A number of conservative scholars fell in love at first sight with the term "Islamofascism," and have since been trying to invent a respectable pedigree for it, like some lovesick heiress from a P.G. Wodehouse novel.

At a site called Family Security Matters, where the threat of Islamic bloodlust seems to trump such everyday family-destroyers as car accidents and cancer, Andrew Bostom gives Cliff May a passing grade for his latest attempt to connect Islam and National Socialism:

May’s inchoate effort should be applauded for its attempted illustration of any possible ideological nexus between Hitler’s Nazism and Islam.
The emphasis is in the original, which makes this an unusually honest summation of the business at hand. May's stab at linking Hitler and Islam - which actually strikes Bostom as daring, perhaps because he's been living on the moon for the last few years - may've been inadequate, but at least he understands that they ought to be linked, one way or another.

Having softened up his colleague with this faint praise, Bostom prepares to school his punk ass on the finer points of the Historical Method. He begins with an appeal to authority: Carl Jung once compared Hitler to Mohammed!

That really isn't very impressive, especially to those of us who've occasionally "dared" to doubt Jung's other opinions. But Bostom has lots of other quotes up his sleeve. Here's one from Albert Speer:
Hitler usually concluded this historical speculation by remarking, “You see, it’s been our misfortune to have the wrong religion. Why didn’t we have the religion of the Japanese, who regard sacrifice for the Fatherland as the highest good? The Mohammedan religion too would have been much more compatible to us than Christianity. Why did it have to be Christianity with its meekness and flabbiness?”
Bostom has inadvertently stumbled on a fairly profound characteristic of fascism: its parasitic opportunism. But he doesn't notice it, because he's too excited by the proximity, in this anecdote, of Hitler and Islam.

Bostom goes on to say that Hitler didn't want to alienate the Arabs, because he saw them as potential allies in his war on the Jews. Of course, Hitler formed an actual alliance with Japan, but what this reveals about the essential nature of Shinto or Buddhism is apparently of no interest.

The next witnesses for the prosecution are Jacob Burckhardt, who once called Mohammed "a radical simplifier," and Waldemar Gurian, who once called Hitler "a fanatical simplifier." See how the phrases are almost the same? And how it's impossible to imagine any other political or religious figures, living or dead, being described in this way?

He also mentions Ibn Warraq's discussion of Islam in light of Umberto Eco's Ur-Fascism. And like Warraq, he willfully ignores one of the most pertinent distinctions Eco makes:
In non-fascist societies, the lay public is told that death is unpleasant but must be faced with dignity; believers are told that it is the painful way to reach a supernatural happiness.
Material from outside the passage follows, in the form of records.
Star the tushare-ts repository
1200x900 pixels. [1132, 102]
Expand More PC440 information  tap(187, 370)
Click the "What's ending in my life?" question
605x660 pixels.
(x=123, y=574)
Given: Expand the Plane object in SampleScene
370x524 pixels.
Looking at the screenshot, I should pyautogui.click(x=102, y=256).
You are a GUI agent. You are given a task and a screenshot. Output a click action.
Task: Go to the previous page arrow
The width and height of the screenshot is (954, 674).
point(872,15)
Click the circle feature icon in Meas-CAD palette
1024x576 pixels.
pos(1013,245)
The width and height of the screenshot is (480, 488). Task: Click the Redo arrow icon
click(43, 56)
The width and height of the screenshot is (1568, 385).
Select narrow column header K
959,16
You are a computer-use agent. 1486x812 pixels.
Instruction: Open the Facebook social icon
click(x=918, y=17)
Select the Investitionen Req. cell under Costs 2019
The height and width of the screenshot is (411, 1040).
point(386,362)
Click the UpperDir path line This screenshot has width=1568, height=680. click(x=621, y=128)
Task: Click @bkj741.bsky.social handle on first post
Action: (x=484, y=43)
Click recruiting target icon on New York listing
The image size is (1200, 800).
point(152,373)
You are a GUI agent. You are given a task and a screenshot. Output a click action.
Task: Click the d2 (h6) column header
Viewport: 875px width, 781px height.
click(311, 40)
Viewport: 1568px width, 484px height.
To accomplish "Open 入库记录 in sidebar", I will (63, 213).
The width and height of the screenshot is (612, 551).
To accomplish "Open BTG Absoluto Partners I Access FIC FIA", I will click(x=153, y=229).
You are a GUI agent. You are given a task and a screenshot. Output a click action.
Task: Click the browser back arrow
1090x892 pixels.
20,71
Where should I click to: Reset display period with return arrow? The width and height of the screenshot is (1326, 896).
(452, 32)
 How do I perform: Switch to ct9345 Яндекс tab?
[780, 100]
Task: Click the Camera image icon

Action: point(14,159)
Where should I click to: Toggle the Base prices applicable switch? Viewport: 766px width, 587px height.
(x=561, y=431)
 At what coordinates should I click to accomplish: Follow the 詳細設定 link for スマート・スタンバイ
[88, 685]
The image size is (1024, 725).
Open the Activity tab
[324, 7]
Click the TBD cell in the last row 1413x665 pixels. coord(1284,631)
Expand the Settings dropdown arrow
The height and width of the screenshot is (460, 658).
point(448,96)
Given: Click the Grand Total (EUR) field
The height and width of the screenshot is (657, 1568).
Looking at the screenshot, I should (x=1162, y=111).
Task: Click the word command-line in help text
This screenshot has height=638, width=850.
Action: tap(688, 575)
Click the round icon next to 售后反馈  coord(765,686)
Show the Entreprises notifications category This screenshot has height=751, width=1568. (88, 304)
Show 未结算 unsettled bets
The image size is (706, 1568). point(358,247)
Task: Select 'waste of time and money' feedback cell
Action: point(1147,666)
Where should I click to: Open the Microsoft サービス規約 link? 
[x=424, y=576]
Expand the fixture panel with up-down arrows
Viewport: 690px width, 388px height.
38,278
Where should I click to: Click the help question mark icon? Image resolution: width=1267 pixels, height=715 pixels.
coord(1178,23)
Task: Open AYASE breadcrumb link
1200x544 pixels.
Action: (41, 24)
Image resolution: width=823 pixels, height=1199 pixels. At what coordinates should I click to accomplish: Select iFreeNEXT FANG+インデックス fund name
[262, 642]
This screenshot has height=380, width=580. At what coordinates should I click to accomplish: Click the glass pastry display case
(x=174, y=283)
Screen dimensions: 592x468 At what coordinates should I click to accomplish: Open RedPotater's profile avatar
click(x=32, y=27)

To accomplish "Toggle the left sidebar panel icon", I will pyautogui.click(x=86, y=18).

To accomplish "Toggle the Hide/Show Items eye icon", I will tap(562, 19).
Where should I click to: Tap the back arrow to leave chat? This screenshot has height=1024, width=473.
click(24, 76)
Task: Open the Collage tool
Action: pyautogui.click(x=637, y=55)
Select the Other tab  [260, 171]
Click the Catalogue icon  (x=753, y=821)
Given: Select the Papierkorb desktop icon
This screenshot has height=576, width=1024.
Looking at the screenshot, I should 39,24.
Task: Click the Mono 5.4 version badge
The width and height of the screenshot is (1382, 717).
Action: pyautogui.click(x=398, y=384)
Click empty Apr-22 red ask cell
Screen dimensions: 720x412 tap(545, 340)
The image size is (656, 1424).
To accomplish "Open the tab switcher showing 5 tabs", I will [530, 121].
By contrast, the Ur-Fascist craves heroic death, advertised as the best reward for a heroic life.
Emphasis added.

All of Bostom's scholarly posturing, and all of the silly anecdotal cherrypicking on which it relies, is supposed to provide retroactive support for the conclusion that Islam, when viewed for the sake of political convenience or personal animus as monolithic, is authoritarian (or dictatorial, or totalitarian, or despotic), and is therefore fascistic. These analogical sleights of hand are pretty much the same ones that provide the aeriform foundation for The House that Jonah Built, and they stand up to about as much critical scrutiny.

What we never learn from these earnest people is why it's so important, in practical terms, to discern "any possible ideological nexus between Hitler’s Nazism and Islam," instead of recognizing the various strains of violent Islamic radicalism as distinct, unique movements with their own goals and tactics and ideological substrate. Supposedly, it pays to know one's enemies. But "fanatical simplifiers" like Bostom prefer to force their current antagonists into the mold of a past they seem to understand no better than the present.

That said, Bostom promises that he will soon be presenting shocking new evidence that Nazis and Arabs both dislike Jews. So I suppose I'd better withhold my judgment for now.